Silke Schönrade: Kinderräume – Kinderträume... oder wie Raumgestaltung im Kindergarten sinn-voll ist, Dortmund 2001

Zur kindgemäßen Gestaltung von Räumen in den Einrichtungen

Bauen, Kunst, Natur und Technik

Es sei abschließend noch einmal darauf hingewiesen, dass über einfache handwerkliche und künstlerische Tätigkeiten wie nebenbei naturwissenschaftliche Grundbegriffe erfahren werden: Es müssen die Relationen von Größen und Mengen richtig eingeschätzt werden, es wird die Wirkung von Hebeln oder der Schwerkraft erfahren, die Mischung von Farben beobachtet werden.
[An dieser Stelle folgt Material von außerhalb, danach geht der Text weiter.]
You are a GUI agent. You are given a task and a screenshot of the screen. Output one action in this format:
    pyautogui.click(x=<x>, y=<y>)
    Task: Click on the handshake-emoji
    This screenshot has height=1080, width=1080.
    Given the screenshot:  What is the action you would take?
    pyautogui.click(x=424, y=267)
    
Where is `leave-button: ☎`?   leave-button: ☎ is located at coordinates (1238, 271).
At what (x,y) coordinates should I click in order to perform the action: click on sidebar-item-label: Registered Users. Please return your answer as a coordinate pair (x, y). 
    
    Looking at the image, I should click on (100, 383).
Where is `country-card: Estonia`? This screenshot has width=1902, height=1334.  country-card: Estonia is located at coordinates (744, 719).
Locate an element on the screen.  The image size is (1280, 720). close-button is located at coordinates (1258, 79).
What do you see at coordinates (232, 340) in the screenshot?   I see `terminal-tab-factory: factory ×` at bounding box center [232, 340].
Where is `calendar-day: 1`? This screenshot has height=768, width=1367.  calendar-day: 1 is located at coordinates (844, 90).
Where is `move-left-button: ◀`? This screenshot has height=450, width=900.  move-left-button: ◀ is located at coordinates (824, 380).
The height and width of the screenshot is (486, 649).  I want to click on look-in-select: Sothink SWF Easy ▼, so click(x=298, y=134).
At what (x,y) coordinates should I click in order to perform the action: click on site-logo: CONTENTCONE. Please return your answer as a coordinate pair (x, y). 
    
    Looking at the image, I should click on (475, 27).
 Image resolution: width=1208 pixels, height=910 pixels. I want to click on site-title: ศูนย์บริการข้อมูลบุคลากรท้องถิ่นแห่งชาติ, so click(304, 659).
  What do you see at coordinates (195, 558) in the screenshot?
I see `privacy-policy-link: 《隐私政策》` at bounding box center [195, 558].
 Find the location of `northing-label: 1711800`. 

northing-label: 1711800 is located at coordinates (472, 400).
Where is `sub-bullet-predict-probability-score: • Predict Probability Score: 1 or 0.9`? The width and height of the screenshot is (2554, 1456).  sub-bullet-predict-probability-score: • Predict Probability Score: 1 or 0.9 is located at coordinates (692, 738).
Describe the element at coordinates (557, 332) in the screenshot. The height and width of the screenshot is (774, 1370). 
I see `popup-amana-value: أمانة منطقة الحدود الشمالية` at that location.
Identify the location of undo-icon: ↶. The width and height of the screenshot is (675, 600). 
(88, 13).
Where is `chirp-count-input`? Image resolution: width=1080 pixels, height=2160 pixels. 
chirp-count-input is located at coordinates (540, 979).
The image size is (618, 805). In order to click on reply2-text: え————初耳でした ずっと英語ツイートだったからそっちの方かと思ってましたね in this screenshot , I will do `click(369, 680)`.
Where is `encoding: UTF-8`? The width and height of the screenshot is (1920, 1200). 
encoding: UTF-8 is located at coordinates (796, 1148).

Und es lohnt sich, sich die Zeit zu nehmen, mit den Kindern spielerische Umwege zu gehen, die dabei immer wieder auftauchen: Eben nicht gleich die richtige Schraube aus dem Kasten zu holen, sondern die vielen Schrauben durchprobieren zu lassen, bis eine passt, oder am Waschbecken zu erkunden, welche Gegenstände aus dem Gruppenraum schwimmen und welche untergehen etc., auch wenn man hinterher die Sachen wieder zum Trocknen liegen lassen muss.

Tätigkeiten des Bearbeitens und Gestaltens bieten Anlass, über die Herkunft und die Entstehung des Materials zu sprechen. Sowohl der Naturzustand wie die technische Bearbeitung können über Darstellungen in Medien anschaulich vermittelt werden. In Exkursionen können Naturmaterialien selbst gesammelt oder technische Bearbeitungsprozesse in Werkstätten beobachtet werden.

Verständnis für technische Verfahren setzt handwerkliche Erfahrungen voraus, und im Vergleich mit der eigenen handwerklichen Tätigkeit kann überhaupt erst die Arbeitsweise einer Maschine verstanden werden, die dem Menschen die mechanischen Arbeiten abnimmt. Darüber kann dann wiederum verstanden werden, wie sehr die industrielle Fertigung den Reichtum und die Lebensgrundlagen der Bevölkerung vermehren konnte.

Schließlich wird über die ästhetische Gestaltung auch das Streben nach ständiger Verbesserung und Vervollkommnung angelegt, das die Grundlage für die Weiterentwicklung von Gesellschaft und Wirtschaft liefert. Gerade indem Kinder lernen, Brauchbarkeit und Schönheit miteinander zu verbinden und im gleichen Produkt zu realisieren, werden sie befähigt, später als "innovative" und "kreative" Mitarbeiter an der industriellen Produktion und an der Lösung gesellschaftlicher Aufgaben teilzunehmen.